Recent studies have credited Pioneer ACOs with some savings, though less to none accounting for program costs. How do those study results square with predictions? I actually don’t know, and I’m not sure anybody does. The Pioneer Program is a demonstration program within the Center for Medicare and Medicaid Innovation. Demos don’t get scored (I’m told).
I can, however, find* predictions of savings from Medicare’s Shared Savings Program, which is a larger and slightly different ACO program than Pioneer. (Learn about the differences here.) Those predictions are below.
When reading the following, keep in mind that today Medicare costs over $500 billion per year. So, when discussing 10-year budget savings, compare figures below to something on the order of $5 trillion. In other words, $5 billion savings over 10 years is roughly 0.1 percent of total Medicare spending.
[1] In December 2008, the Congressional Budget Office (CBO) provided some clues to its thinking about ACOs (which, at the time, it called Bonus Eligible Organizations, or BEOs). Under the assumption that 20 percent of beneficiaries participated in such an organization by 2014 and 40 percent by 2019, CBO scored $5.3 billion in savings over 2010-2019. Today, only 7 million beneficiaries are associated with ACOs, or about 14 percent. The savings would decline over that span for several reasons, one of which is that as organizations became more efficient, bonus payments would grow. CBO warned that their prediction was highly uncertain because it was not clear precisely how organizations would respond to financial incentives and due to the voluntary nature of the program.
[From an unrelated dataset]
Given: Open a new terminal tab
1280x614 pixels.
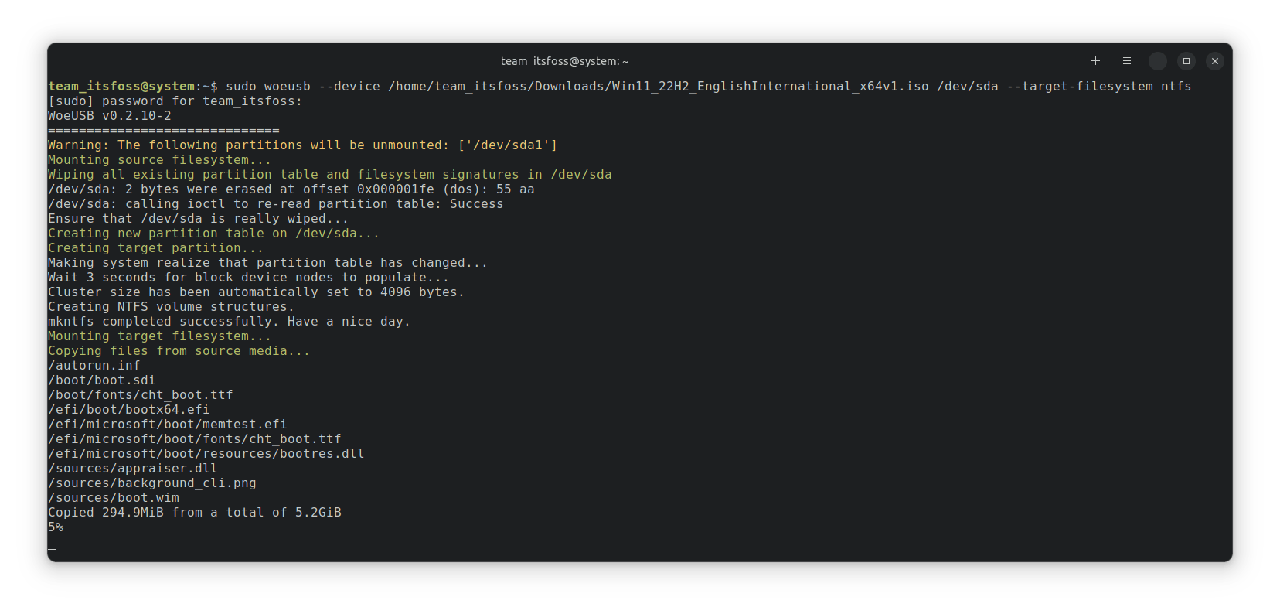Looking at the screenshot, I should coord(1095,61).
Regulations are evolving to attract and retain more organizations, which often means paying them more.
[2] In scoring the ACA in March 2010, the Congressional Budget Office (CBO) predicted savings of about $5 billion over the original 10-year window from the Shared Savings Program.
[3] In 2010, the CMS actuary credited the Shared Savings Program, among many others, with zero savings for every year through 2019.
[4] For what it’s worth, prior attempts at care coordination programs tended not to produce savings. Researchers have found modest savings for the Physician Group Practice Demo and savings from private-sector ACO-like contracts.
My guesses: the CMS actuary is probably wrong on the low side, but possibly not by much. CBO’s estimate could be close to right, but possibly too high. We already see some savings from Pioneer ACOs, for example, but fewer beneficiaries are associated with ACOs than expected and modifications of regulations may increase program costs.
People who think ACOs will definitely turn the tide of health care spending once and for all are overconfident. Maybe ACO savings can grow over future decades, but it’d have to do some significant compounding to reach a substantial portion of total Medicare spending this century. One way it could compound is if ACOs succeeded in controlling the diffusion of expensive, new health care technology.** I am unaware of anyone making an explicit argument that they will do so.
* By “find” I mean that I asked Loren Adler, and he emailed me links.
** If I’m doing the math right, with 0.1% savings relative to all of Medicare spending in the first decade, even if that doubled every decade, we’d only see about 0.8% savings by 2100.